_Parts of the exercise_
1. In the excerpt on the deployment pipeline, how often does drift detection run?
2. State whether each statement agrees with the excerpt on the deployment pipeline, answering yes or no and quoting the deciding words: (a) Staging deployment uses a newly rebuilt artifact. (b) The Terraform plan runs in CI. (c) Deeper load tests should run after every deploy.
3. Continue the excerpt on the deployment pipeline from the point where it stops.

_Excerpt_
------------

4.1 A reference flow
- Developer opens a PR.
- CI runs:
- lint, tests
- build container
- scan dependencies and image
- publish artifact tagged by commit SHA
- Merge to main triggers CD:
- deploy to staging using the same artifact
- run smoke tests
- Observability checks:
- confirm error rate/latency stable
- verify traces show healthy dependencies
- Promote to production:
- canary rollout
- automated rollback if SLO burn rate spikes
- IaC changes:
- Terraform plan in CI
- apply with approval
- drift detection nightly
4.2 Smoke tests after deploy
Smoke tests should validate critical paths quickly.
Example with curl:
BASE_URL="https://staging.example.com"
curl -fsS "$BASE_URL/health"
curl -fsS "$BASE_URL/api/version"
Example with hey for quick load sampling:
hey -z 30s -c 20 https://staging.example.com/api/orders
Best practice: smoke tests should be fast and deterministic; deeper load tests can run on schedule or before major releases.
4.3 Deployment verification using metrics
After deploying a canary, validate:
- Error rate did not increase
- P95 latency did not regress
- Saturation is stable (CPU/memory)
- Key business metrics (orders created, logins) are normal
If you track deploy markers, correlate changes:
- “Error spike started 2 minutes after deploy X”

------------

(Collected data)
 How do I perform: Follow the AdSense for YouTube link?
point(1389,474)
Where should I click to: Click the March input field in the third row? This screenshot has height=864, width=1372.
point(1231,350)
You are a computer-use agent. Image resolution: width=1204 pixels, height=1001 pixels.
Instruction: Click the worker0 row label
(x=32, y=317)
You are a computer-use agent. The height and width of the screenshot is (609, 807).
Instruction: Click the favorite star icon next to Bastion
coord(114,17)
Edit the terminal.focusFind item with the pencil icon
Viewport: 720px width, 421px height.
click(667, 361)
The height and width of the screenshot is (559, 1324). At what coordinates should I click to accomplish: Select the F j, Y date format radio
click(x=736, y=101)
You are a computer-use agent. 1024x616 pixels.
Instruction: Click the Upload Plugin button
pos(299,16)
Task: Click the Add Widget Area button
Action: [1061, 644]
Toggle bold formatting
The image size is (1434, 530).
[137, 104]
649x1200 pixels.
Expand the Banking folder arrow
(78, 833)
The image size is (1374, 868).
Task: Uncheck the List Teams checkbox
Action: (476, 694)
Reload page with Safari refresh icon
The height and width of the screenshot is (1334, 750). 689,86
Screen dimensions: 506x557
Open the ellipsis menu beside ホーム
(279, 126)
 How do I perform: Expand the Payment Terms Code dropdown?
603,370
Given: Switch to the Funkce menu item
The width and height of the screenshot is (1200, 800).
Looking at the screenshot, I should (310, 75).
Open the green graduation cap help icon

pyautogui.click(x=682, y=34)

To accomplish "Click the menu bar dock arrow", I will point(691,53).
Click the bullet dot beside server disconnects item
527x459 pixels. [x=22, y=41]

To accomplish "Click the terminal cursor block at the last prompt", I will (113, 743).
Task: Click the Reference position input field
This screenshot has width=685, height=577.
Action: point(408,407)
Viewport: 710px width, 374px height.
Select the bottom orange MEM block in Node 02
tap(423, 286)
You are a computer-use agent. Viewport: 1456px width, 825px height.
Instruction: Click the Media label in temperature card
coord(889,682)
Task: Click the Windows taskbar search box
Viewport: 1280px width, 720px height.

------------

_Results of the tasks_
1. Nightly.

2.
(a) No: "deploy to staging using the same artifact"
(b) Yes: "Terraform plan in CI"
(c) No: "deeper load tests can run on schedule or before major releases"

3.
Best practice: automatically annotate dashboards when deployments happen.
5) Common Pitfalls and How to Avoid Them
Pitfall: “CI is slow, so we skip tests”
Fix:
- parallelize tests,
- cache dependencies,
- separate fast checks from slow checks,
- run slow suites on merge or nightly.
Pitfall: “We rebuild for production”
Fix:
- build once, promote immutable artifacts.
Pitfall: “Terraform state is shared and unmanaged”
Fix:
- remote state + locking,
- least privilege access to state,
- separate state per environment.
Pitfall: “We have dashboards but still don’t know what’s wrong”
Fix:
- add tracing with consistent context propagation,
- improve structured logs,
- define SLOs and alert on burn rate.
Pitfall: “Alerts are noisy, everyone ignores them”
Fix:
- alert on symptoms (user impact),
- add runbooks,
- tune thresholds and windows,
- route alerts to the right owners.
6) A Minimal Checklist You Can Apply Immediately
CI/CD
- Deterministic builds (
npm ci, lockfiles, pinned versions) - Lint + unit tests on every PR
- Build once, push immutable artifact (SHA tag)
- Security scanning (deps, secrets, image)
- Progressive delivery (canary/rolling) + rollback plan
IaC
- All infra changes via PR
- Remote state + locking
- Policy checks (tfsec/checkov)
- Secrets not stored in state
- Drift detection scheduled
Observability
- Structured logs with
trace_idandrequest_id - Metrics for golden signals + histograms for latency
- Distributed tracing for key services
- SLOs defined and alerts tied to user impact
- Runbooks stored with code
7) Next Steps (Practical Improvements)
If you want to deepen maturity beyond the basics:
- Introduce feature flags for safer releases and experiments.
- Add contract testing (e.g., Pact) for critical service boundaries.
- Adopt GitOps (Argo CD / Flux) so deployments are reconciled from Git.
- Implement automatic rollback based on SLO burn rate.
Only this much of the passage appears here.